In 2016 and 2017, four South Sudanese exiles were rendered from Kenya. Equatorial Guinea’s government has targeted opposition figures whom they accused of plotting a coup, rendering several from Togo and South Sudan, and having Chad’s government detain another at their request. Many dissidents and members of the diaspora claim that a 2019 armed assault on exiled opposition member Salomon Abeso in London was an assassination attempt.
The Ethiopian and Sudanese transnational repression campaigns are largely linked to previous governments but bear mention because each incident of transnational repression has a significant and lasting effect on the communities targeted. Besides direct physical harm to an individual, transnational repression creates distrust and trauma in entire communities, and dissuades many from engaging in diaspora politics. As one Rwandan exile told Freedom House, “There is no unity anymore, we don’t trust each other anymore.”
What makes Rwanda’s case unique
Among all of the extraterritorial campaigns in the region, the Rwandan case remains unique: Kagame’s regime is among the most prolific perpetrators of transnational repression in the world. It has engaged in transnational repression since the 1990s, targeting those who challenge it through criticism or active resistance, or who question its version of Rwandan history, particularly details of Kagame’s rise to power or his potential role in atrocities. The regime often labels targeted individuals as terrorists to justify its actions and deploys an expansive set of tactics against them: spyware, digital threats, coercion by proxy, mobility controls, Interpol abuse, detention, rendition, assassination, assault and physical intimidation.
Since 2014, Kagame’s regime has physically targeted Rwandans in at least seven countries, including in the DRC and Kenya, as well as farther afield in South Africa and Germany. Its activities in the DRC include mass renditions of refugees, opposition members, and alleged insurgents, in apparent cooperation with Congolese security forces. Rwandans as far-flung as the United States, Canada and Australia report intense fears of surveillance and retribution – and with good reason: there is evidence of Rwandan diplomatic entities seeking loyalty pledges from Rwandans residing in Australia and the United Kingdom. The result is that essentially all Rwandans abroad are at risk of transnational repression.
Wider implications – and South Africa’s role
The implication of the dozens of transnational attacks carried out by these governments is that transnational repression risks becoming “normal”. If that happens, it would harm diasporas around the world and erode rule of law in the countries where they live – even democracies. Accountability for perpetrators and building resilience within democracies should be prioritised in response to this threat.
Democracies have many tools to accomplish this. They can use targeted sanctions against responsible individuals and regulate trade in censorship and surveillance technology to ensure their use is in line with human rights standards.
Reinforcing protections for vulnerable communities and training law enforcement officers to respond appropriately to claims of transnational repression can also help protect would-be targets.

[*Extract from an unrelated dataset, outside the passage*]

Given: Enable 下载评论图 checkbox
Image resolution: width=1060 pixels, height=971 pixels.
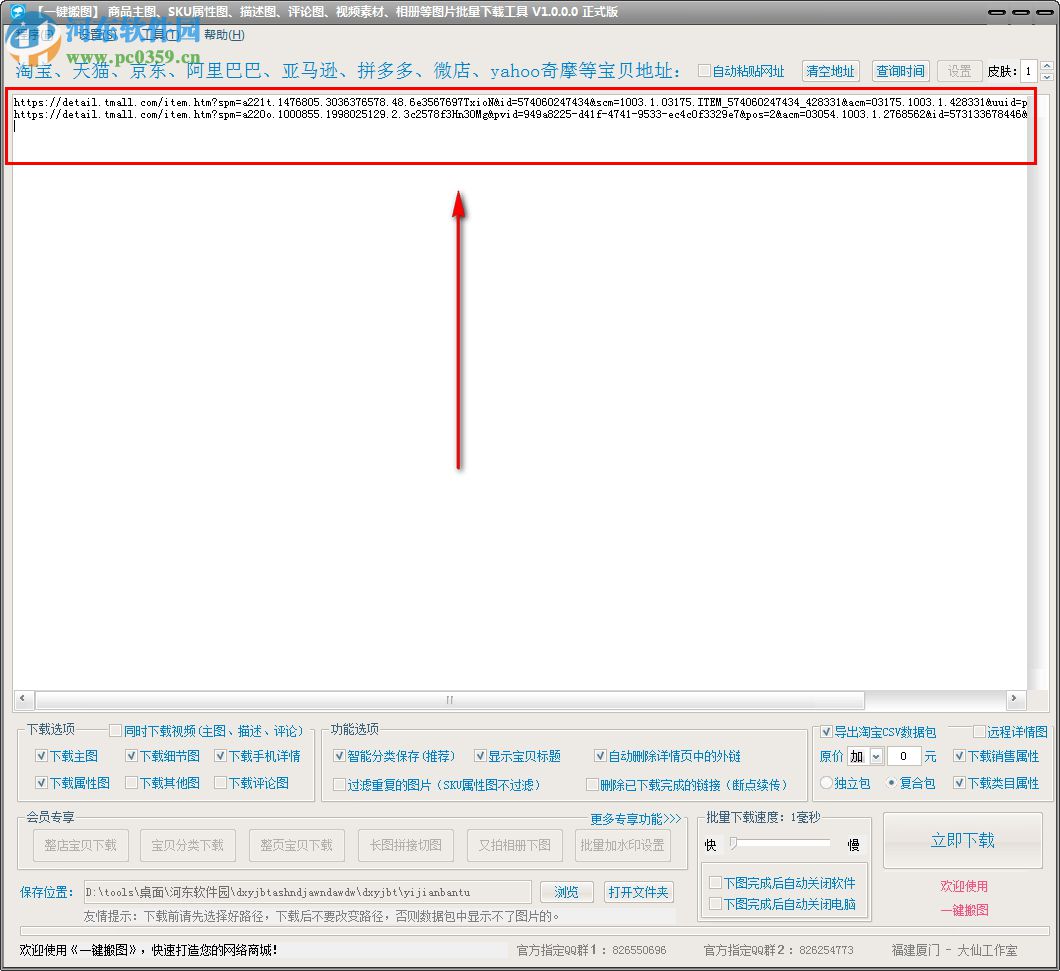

As a country with a large refugee population and as a leader on human rights, the South African government is in a strong position to reinforce norms against extraterritorial violence and hold perpetrators accountable.
The government’s decision to recall its ambassador to Rwanda in 2010 and later expel several Rwandan diplomats in response to attacks against Nyamwasa, as well as its pursuit of Karegeya’s murderers, are important steps towards holding perpetrator governments accountable. Continuing to take such actions is crucial, as only a renewed and sustained commitment to protecting human rights at home and abroad will halt the dangerous trend of transnational repression.